• **What is expected**:
Report each line in the data below that contains the string "title". Matching is case-sensitive.

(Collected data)
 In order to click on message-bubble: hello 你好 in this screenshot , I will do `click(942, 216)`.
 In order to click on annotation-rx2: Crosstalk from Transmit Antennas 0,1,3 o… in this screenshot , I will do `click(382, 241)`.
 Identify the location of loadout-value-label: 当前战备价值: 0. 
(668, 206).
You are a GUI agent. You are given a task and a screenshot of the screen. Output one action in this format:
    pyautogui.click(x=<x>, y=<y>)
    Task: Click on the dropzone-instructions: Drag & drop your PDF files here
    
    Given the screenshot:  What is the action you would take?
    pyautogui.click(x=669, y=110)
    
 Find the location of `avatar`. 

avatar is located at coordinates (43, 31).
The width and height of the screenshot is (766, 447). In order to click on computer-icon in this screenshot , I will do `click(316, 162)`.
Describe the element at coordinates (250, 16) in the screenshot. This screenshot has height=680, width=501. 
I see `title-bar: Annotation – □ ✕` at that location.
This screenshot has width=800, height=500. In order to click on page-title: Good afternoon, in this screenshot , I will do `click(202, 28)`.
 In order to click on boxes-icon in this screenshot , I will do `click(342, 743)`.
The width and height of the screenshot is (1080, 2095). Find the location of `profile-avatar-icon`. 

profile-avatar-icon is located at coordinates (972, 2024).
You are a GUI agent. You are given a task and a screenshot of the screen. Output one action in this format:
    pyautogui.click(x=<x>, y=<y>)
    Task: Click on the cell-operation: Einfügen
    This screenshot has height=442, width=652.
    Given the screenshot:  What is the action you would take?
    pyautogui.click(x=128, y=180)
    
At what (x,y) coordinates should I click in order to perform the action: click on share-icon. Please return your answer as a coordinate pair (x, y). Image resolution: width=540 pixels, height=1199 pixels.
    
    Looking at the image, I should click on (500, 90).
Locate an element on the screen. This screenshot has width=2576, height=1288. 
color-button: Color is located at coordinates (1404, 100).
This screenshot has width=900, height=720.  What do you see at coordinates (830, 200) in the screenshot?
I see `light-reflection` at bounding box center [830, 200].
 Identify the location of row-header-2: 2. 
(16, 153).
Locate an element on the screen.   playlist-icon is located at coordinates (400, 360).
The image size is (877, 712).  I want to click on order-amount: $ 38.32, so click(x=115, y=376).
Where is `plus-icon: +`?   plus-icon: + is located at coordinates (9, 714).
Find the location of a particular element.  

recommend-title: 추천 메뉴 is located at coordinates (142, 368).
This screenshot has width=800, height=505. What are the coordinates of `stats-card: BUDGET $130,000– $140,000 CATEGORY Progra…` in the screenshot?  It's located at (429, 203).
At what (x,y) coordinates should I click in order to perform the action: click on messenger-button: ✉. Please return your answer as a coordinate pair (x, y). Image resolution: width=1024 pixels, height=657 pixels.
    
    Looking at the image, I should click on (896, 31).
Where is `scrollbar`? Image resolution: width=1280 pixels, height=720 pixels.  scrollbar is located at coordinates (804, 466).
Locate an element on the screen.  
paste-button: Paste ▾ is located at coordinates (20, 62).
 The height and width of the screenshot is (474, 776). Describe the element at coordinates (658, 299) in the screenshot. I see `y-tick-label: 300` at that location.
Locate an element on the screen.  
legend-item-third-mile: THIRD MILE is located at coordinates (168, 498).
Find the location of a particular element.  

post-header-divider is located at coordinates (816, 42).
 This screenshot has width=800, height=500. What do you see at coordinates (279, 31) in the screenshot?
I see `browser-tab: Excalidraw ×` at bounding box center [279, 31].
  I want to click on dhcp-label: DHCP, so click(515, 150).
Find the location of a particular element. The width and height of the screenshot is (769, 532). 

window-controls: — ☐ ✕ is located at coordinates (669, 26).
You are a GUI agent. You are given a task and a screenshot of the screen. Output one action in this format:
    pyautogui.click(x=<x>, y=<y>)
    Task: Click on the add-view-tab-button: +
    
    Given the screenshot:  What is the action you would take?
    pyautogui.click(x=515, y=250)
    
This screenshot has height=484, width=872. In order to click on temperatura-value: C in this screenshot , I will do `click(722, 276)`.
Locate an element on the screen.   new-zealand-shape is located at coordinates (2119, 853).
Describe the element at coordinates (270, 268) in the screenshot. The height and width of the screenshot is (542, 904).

• **Solved problem**:
I see `title-bar: Annotation – □ ✕` at that location.
This screenshot has width=800, height=500. In order to click on page-title: Good afternoon, in this screenshot , I will do `click(202, 28)`.
recommend-title: 추천 메뉴 is located at coordinates (142, 368).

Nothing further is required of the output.